◇山口剛(40)広島支部91期

 ボートレース大村のSG「第37回グランプリ」が13日に開幕する。2022年のボートレース界を力強くけん引してきた18人が〝トップの座″をかけて激突する。試行錯誤を繰り返しながら自らを磨き上げてきたトップレーサーの戦いは迫力十分。カウントダウンコラム「真髄を追い求めて」第2回は賞金ランク2位の山口剛が登場。12年ぶりのGP出場となる山口がつかんだボートレースの〝真髄〟とは――。

 グランプリ初戦はトライアル2ndに突入する大会3日目(15日)11Rの1号艇。「今、決まっているのは2ndの1号艇から発進ということだけ。とにかくインコースを取り切って逃げ切るだけです。一走一走の積み重ねしかやってきていない。その先のことを考えても仕方がない」とキッパリ言い切る。この目の前のレースに集中する姿勢が12年ぶりの大舞台出場につながった。

 今年は3月のとこなめ一般戦と6月のとこなめGⅠ69周年記念の2V。それでもコンスタントにSG、GⅠで優出。8月の浜名湖SGメモリアル準Vで賞金ランクトップに立った。10月のとこなめSGダービーで優勝した馬場貴也に首位の座は譲ったが山口も準V。11月の鳴門SGチャレンジカップでも準Vで賞金を積み上げた。

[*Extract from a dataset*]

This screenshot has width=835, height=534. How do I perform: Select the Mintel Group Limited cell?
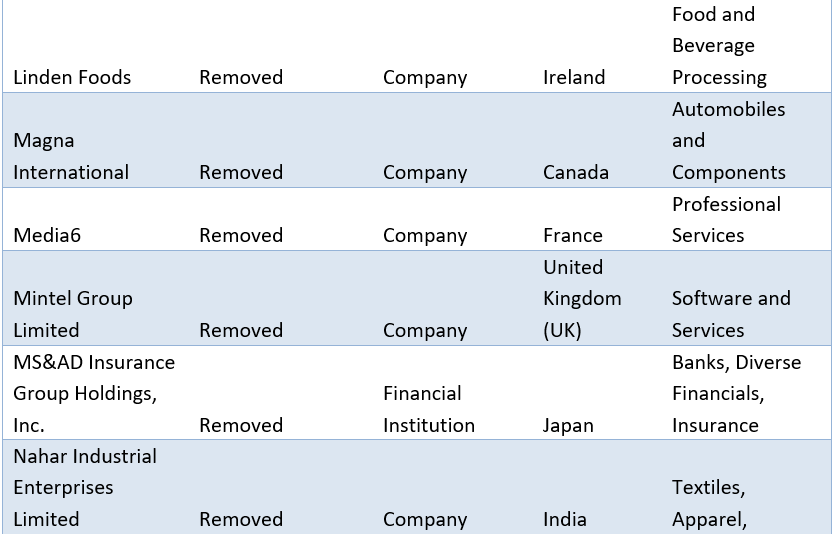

「先のことを考えなくなった。目の前の一走にしか集中していない。レースの大小も関係ない。だからメンタル的にブレはない。高まることもないし、緊張しすぎることもない。本当に冷静に目の前のレースを走れているというのが、特にある」と好調の要因を明かす。

 気持ちの揺れをなくすことで「他の人はSGの準優勝戦で慌ててミスをしているかもしれない。でも、自分はSGの準優とか関係なくやるべきことが見えている。だからミスもしていない」と安定感が生まれ、今年の好調につながったのだ。

 このブレないメンタルをつかむ〝事件〟があった。昨年のグランプリシリーズ初戦で転覆。「気が付いたら救急車の天井が見えていた。意識がなくなってお医者さんにも運が良かったと言われた。もともと思ってはいたことだけど、ますます目の前の一走を大事にするようになった。これが今年に入ってメンタル面の揺らぎがなくなったきっかけかもしれません」と振り返る。

 グランプリに向けても「楽しみとかはなく、グランプリだという感じはない。普通です。ワクワクとかもない」と気持ちの起伏はない。そして冒頭の「初戦の1号艇で逃げるだけ」というコメントにつながる。

 慌てず騒がず…。とにかく冷静に目の前のレースに集中する。様々な経験でつかんだ〝真髄〟をグランプリでも発揮する。